Fence Zone

By Chris Gordon Owen

Stretching out in front of me were seemingly endless rows of wooden fences and walls of stone, brick, and cinder block. I guessed that they were sample sections, each one perhaps ten feet long, so densely packed together that from where I was, I couldn’t see any spaces between them. In addition to the great range of materials on display, there were many styles: simple and ornate, high and low, see-through and solid.

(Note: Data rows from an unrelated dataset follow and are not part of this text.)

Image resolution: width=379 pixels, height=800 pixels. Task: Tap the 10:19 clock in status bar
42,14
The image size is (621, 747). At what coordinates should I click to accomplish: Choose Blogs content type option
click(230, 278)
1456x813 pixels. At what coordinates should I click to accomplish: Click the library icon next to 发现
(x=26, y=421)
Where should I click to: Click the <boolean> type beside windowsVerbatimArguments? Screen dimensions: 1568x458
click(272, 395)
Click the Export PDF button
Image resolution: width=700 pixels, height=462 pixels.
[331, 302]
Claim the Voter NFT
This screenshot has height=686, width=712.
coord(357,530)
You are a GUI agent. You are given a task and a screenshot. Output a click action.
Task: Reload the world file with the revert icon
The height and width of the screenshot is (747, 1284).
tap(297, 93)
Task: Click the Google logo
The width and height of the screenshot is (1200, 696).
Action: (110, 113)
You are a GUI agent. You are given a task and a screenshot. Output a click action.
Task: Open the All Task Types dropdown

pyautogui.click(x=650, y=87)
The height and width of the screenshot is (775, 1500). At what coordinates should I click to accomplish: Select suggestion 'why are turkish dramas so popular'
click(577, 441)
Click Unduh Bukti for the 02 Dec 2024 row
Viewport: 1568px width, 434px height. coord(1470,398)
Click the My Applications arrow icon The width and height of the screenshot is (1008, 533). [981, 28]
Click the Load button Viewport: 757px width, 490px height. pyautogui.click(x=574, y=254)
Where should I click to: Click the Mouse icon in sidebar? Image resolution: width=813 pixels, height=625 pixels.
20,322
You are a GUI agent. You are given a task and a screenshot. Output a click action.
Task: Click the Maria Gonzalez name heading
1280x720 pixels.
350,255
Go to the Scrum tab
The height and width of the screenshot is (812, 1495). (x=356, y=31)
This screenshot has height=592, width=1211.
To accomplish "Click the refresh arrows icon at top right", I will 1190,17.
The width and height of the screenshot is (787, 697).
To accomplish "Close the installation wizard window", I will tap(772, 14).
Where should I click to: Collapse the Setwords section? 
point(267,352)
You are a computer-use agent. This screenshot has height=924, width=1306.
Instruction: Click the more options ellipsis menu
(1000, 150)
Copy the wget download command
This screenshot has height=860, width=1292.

I didn’t spot any indication that they were either for sale or awaiting demolition. There were no construction vehicles or mobile offices, no barricades identifying the area as private or unsafe, and there was no one hovering nearby to offer information – or to chase me away.

 

As far as I know, house owners who have decided that they’ve got to have fences have three options: 1) build their own, 2) hire a handyman, or 3) explore hardware and home improvement stores (online and out in the “real” world), where they can choose from a few models. I’ve never heard of anything like this vast tract, with its myriad barriers occupying all the available space. I felt dizzy and had trouble breathing – as though the structures were closing in on me.

 

Resisting my fear, I moved closer and saw that the dividers did have tags with letters and numbers. Perhaps these were codes for price and availability, as well as memos about future destruction, but they couldn’t be interpreted by the casual passerby.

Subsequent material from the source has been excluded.